First Pararescue apprentice course graduation open to family and friends since January 2020

  • Published
  • By 1st Lt. Xiaofan Liu
  • Special Warfare Training Wing

The 351st Special Warfare Training Squadron hosts the first Pararescue apprentice course graduation open to family and friends since January 2020 on Aug. 12, 2021, at Kirtland Air Force Base, New Mexico.

With the onslaught of COVID-19 for much of 2020, the 351st Special Warfare Training Squadron incorporated strict COVID-19 safety protocols for all events, including hosting graduation ceremonies without inviting family and friends. 

Graduating class 21-2, consisted of 21 enlisted Pararescue specialists (PJ) and Combat Rescue Officers, two of the Air Force’s highest-demand, lowest-density career fields. CROs comprise the officer corps of the PJ career field and are charged with leading teams of Pararescue specialists and other Special Warfare operators in support of personnel recovery missions, ranging from hostile engagements to humanitarian aid.

“This graduation represents the culmination of two to three years of incredibly hard work for the graduates, almost always the most difficult achievement of their lives,” said Lt. Col. Peter Dyrud, 351st SWTS commander. “It also represents a time when experienced PJs and CROs from across the Special Warfare community come together and welcome the graduates who are heading to their squadrons.”

• **INFORMATION SUPPLIED**
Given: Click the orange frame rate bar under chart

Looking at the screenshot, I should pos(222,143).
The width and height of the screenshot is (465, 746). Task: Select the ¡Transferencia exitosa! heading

• **TASK REQUIREMENTS**
Pick up the article on the Pararescue apprentice course graduation after its last sentence, which quotes Lt. Col. Peter Dyrud, and continue it in the same voice, setting aside the listing that follows it.

• **ANSWER BOX**
Enlisted Pararescue Airmen are among the most highly trained tactical rescue and emergency trauma specialists in the U.S. military. They must maintain an Emergency Medical Technician-Paramedic qualification throughout their careers. With this medical and rescue expertise, along with their deployment capabilities, Pararescuemen are able to perform life-saving rescue missions in the world’s most remote areas.

The course curriculum for PJs is broken down into seven phases: tactical medicine, technical rescue, weapons, SERE [Survival, Evasion, Resistance and Escape], tactics, air operations, and final evaluation phase. While PJs are working on tactical medicine, CROs receive training on tactical leadership, mission planning, and air integration.

“The Pararescue Apprentice Course takes trainees who are fully qualified paramedics from being comfortable working in an ambulance to working comfortably from a backpack,” said Tech. Sgt. Ty Hatcher, 351st SWTS director of training. “They also learn how to safely raise and lower an individual on a two-rope system”.

PJ trainees are trained to shoot, move, and communicate alongside other special operations forces, while also saving lives with their rescue techniques and medical expertise. Simultaneously, they specialize in search and recovery dives, swift water rescue, confined space rescue, high-angle rescue and DNA and classified material gathering.

“With the exception of those still awaiting military freefall training due to COVID-related constraints, the 21 graduates will now out-process and PCS to their gaining units,” said Lt. Col. Dyrud. “From there, they will focus on becoming fully qualified to perform their unit’s mission, including contingency deployments, civil search and rescue, humanitarian relief operations, and support to NASA”.

Members of the Special Warfare Training Wing provide initial training for all U.S. Air Force Special Warfare training AFSCs, to include, Combat Controllers, Pararescue, Special Reconnaissance, and Tactical Air Control Party Airmen.